In the same release, Dr. Michael Mullan, president and CEO of the Roskamp Institute, said, “Dietary supplementation to prevent memory loss after head injury has a potentially rapid development path for human use.”
In yet another presentation at the Society for Neuroscience meeting, Roskamp researchers said that laboratory mice with induced progressive paralysis — a condition similar to multiple sclerosis in humans — had “reduced neurological disability and improved motor coordination” after taking anatabine.
Researchers from two Virginia colleges — Virginia Commonwealth University and the University of Virginia — received research funding from Rock Creek Pharmaceuticals.
The grants were announced in August 2011 — during a luncheon at the Executive Mansion organized for the launch of Anatabloc by Virginia first lady Maureen McDonnell’s office.
VCU researchers received three grants, each $25,000, to plan clinical trials that would explore the ability of anatabine to reduce inflammation in various disease states, school spokeswoman Pamela Lepley said.
At U.Va., one research project on anatabine was conducted by researchers at the School of Medicine under a $40,000 grant.
The U.Va. research, which also used laboratory animals, looked at the effects of anatabine on inflammatory bowel disease, Crohn’s disease, and ulcerative colitis, according to the company.
A university spokesman said the school cannot disclose or discuss details about the research without approval from Rock Creek Pharmaceuticals.
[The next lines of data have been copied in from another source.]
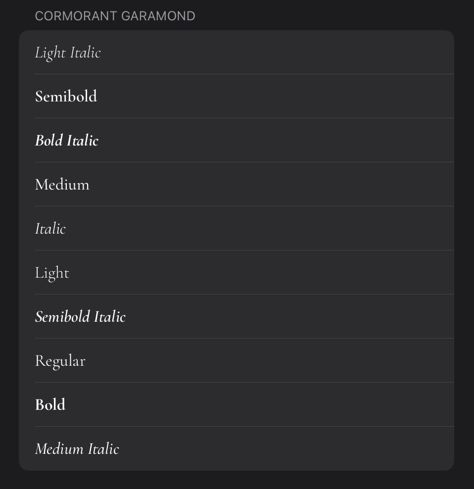The width and height of the screenshot is (474, 489).
Task: Choose the Semibold font style
Action: point(66,96)
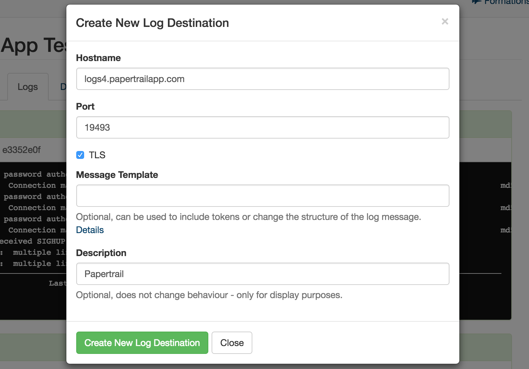Click the jet icon beside Formations
The height and width of the screenshot is (369, 529).
476,2

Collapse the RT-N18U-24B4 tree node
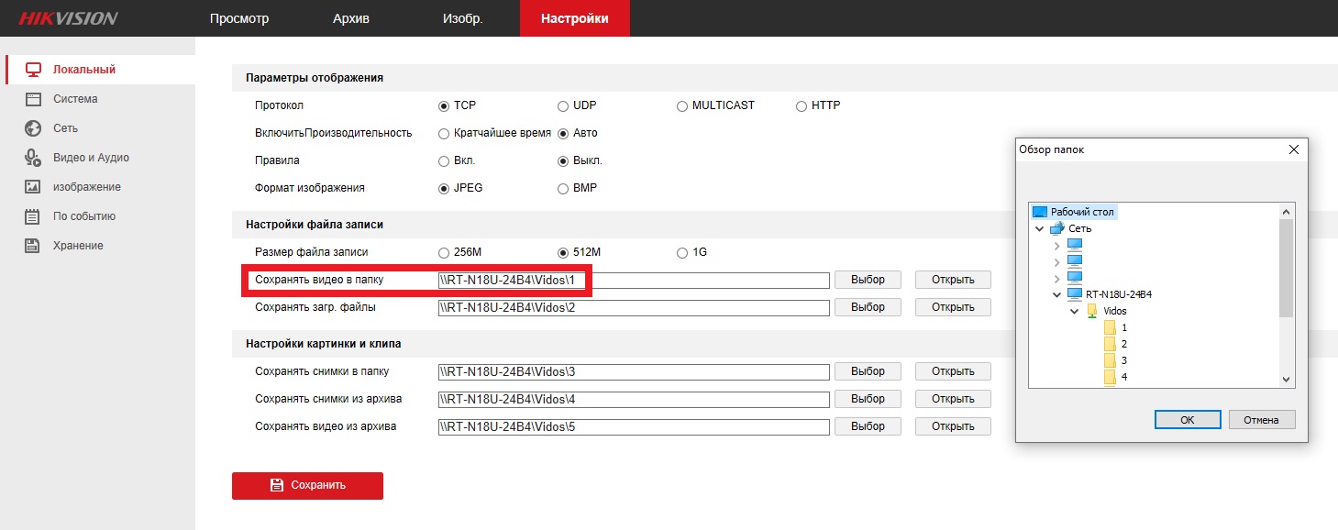(1056, 294)
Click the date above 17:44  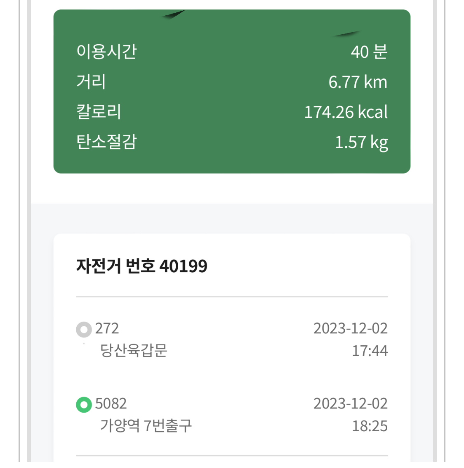pos(350,328)
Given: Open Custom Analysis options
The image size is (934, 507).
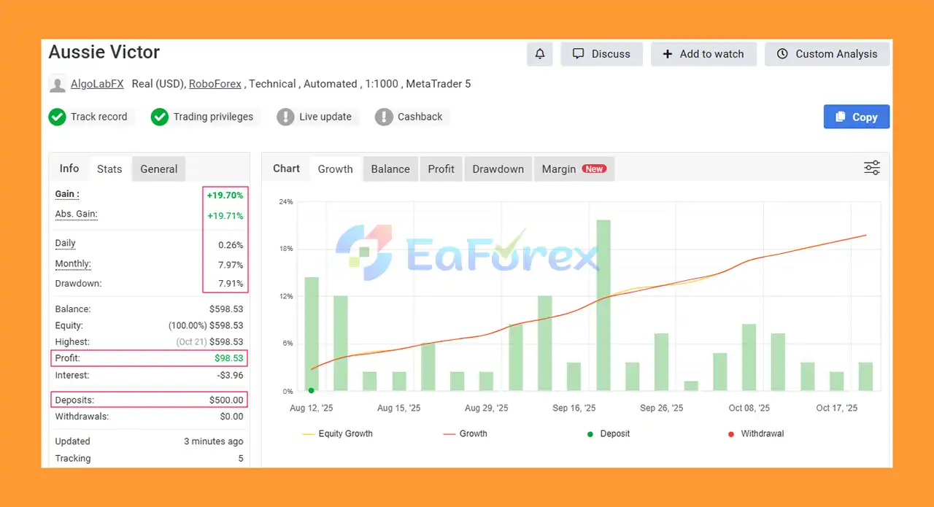Looking at the screenshot, I should (827, 54).
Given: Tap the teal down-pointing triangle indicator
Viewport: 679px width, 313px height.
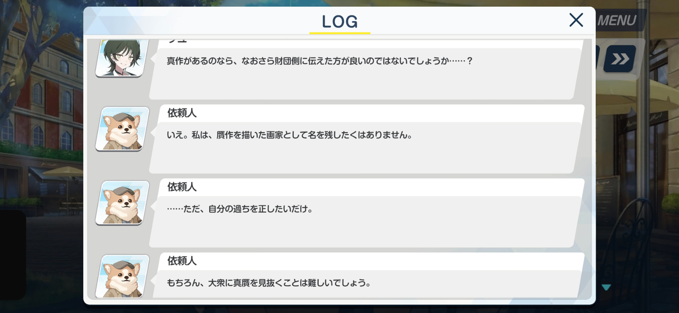Looking at the screenshot, I should 606,287.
Under the terms of the research agreement, the company would have 30 days to review any disclosure to make sure proprietary or confidential information is not released.
In March, Star Scientific issued a news release saying that the U.Va. research showed “positive preliminary results” in animal models and that based on the preliminary results “a study of the safety and effects of anatabine supplementation in human ulcerative colitis may be warranted.”
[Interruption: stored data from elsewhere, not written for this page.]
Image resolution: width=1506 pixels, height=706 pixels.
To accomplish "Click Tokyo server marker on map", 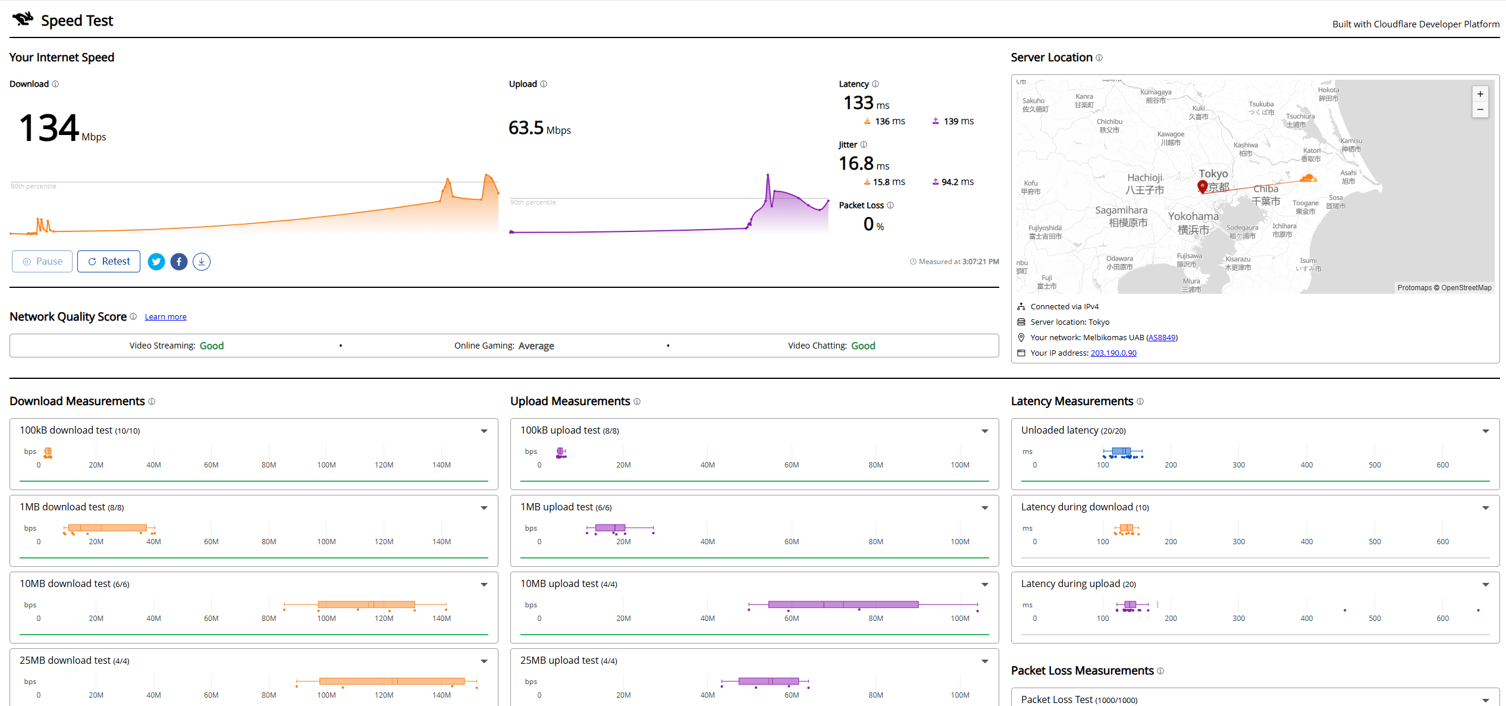I will click(1202, 187).
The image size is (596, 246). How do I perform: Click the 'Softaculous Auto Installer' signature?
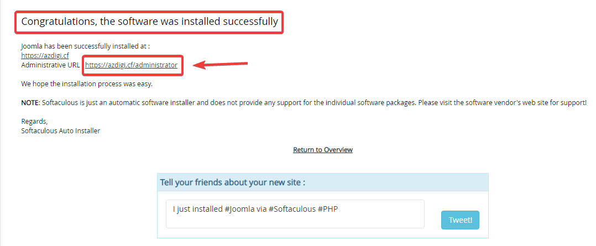(61, 131)
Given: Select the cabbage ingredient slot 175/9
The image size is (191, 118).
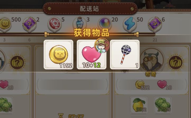Looking at the screenshot, I should pyautogui.click(x=163, y=105).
According to the company, the study involved giving mice a chemical in their drinking water to induce bowel inflammation.
Mice that also were given anatabine in their drinking water “had a statistically significant lower score in the primary clinical disease activity index,” compared with mice that were given only the disease-inducing chemical.
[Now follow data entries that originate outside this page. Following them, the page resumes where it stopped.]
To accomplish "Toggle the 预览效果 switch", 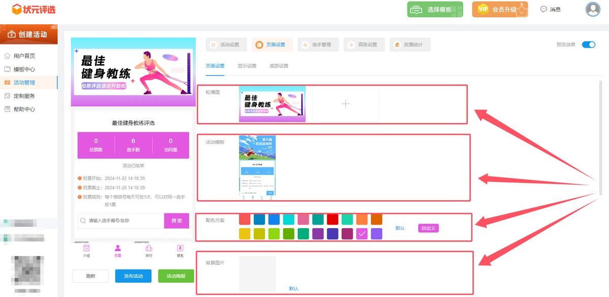I will coord(588,45).
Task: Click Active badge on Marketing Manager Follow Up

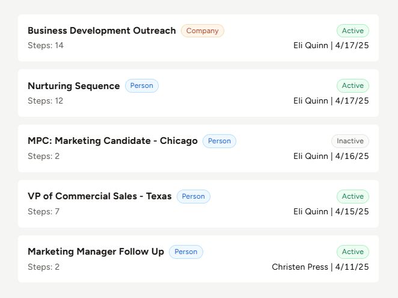Action: (353, 252)
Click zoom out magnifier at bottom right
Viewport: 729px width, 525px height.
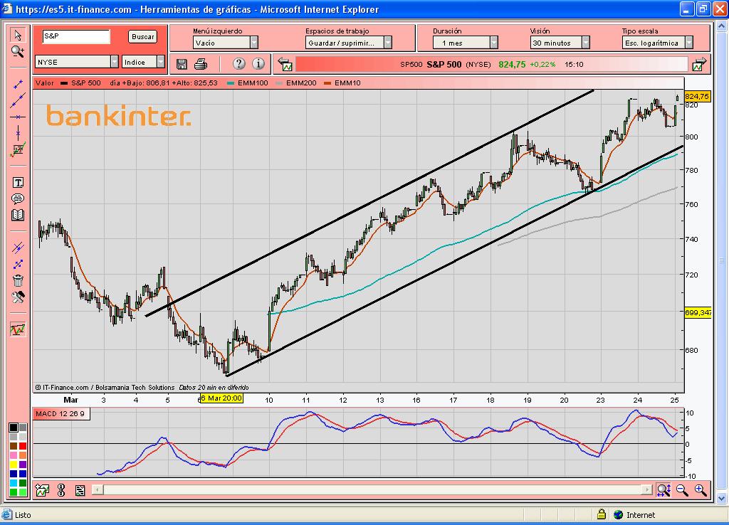(x=682, y=489)
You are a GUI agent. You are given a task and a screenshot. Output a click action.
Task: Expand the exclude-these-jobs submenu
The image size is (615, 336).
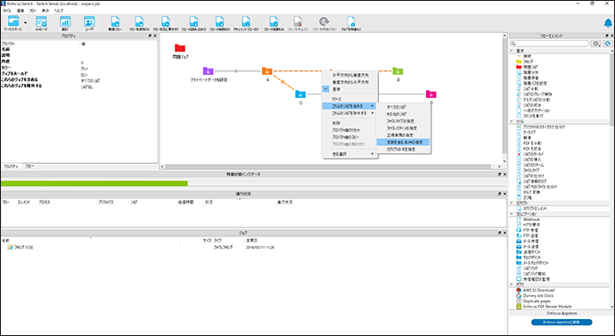tap(349, 113)
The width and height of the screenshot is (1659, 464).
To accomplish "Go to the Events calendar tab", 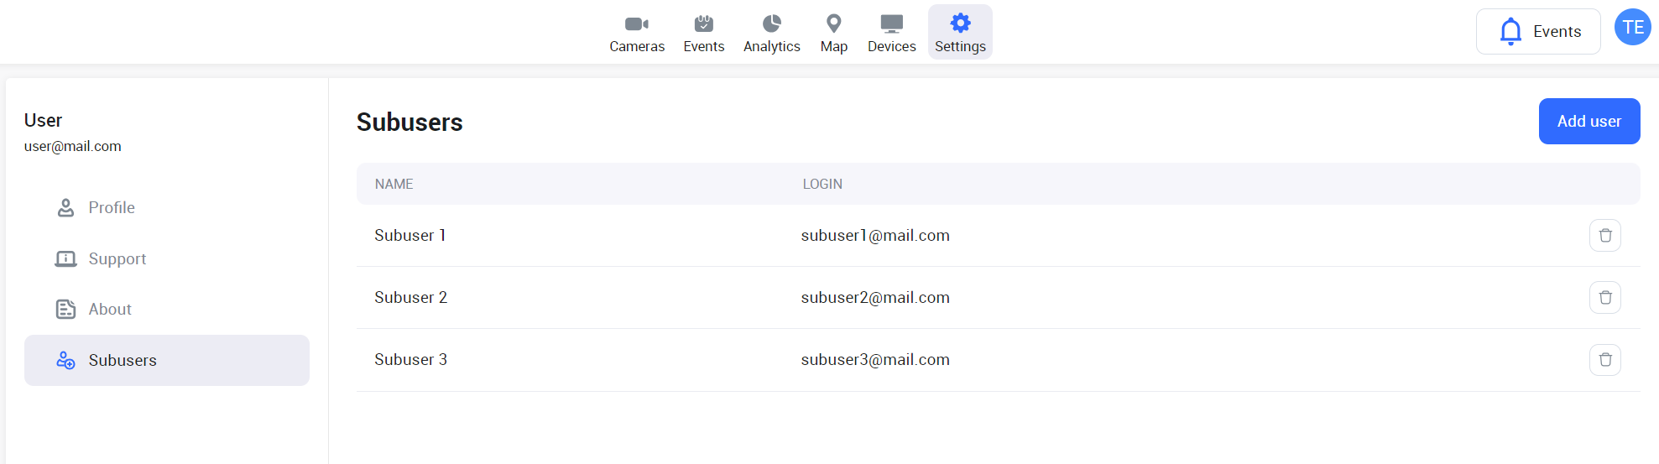I will pos(703,33).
“Anatabine treatment significantly reduced diarrhea and watery stool during induction of the inflammatory condition,” the company said.
However, once the mice had already developed bowel inflammation, the results were “less conclusive” because the animals drank less water, the company said.
“The initial results of this study suggest that anatabine dietary supplementation may prevent the recurrence (flare-up) of ulcerative colitis or reduce the severity of symptoms in vulnerable individuals,” the company said.
At VCU, each grant provided was aimed at a specific disease area: diabetes, liver disease and HIV/AIDS, Lepley said. The grants were awarded to VCU researchers after a competitive request for applications was issued by Rock Creek Pharmaceuticals in July 2011.
“Our researchers responded to this in order to compete for grant funding,” Lepley said.
Work on the diabetes-related planning grant is still underway, while work on the two other planning grants is complete.
“No physical or clinical research was done with anatabine,” Lepley said.
Business Editor Gregory J. Gilligan and staff writer Tammie Smith contributed to this report.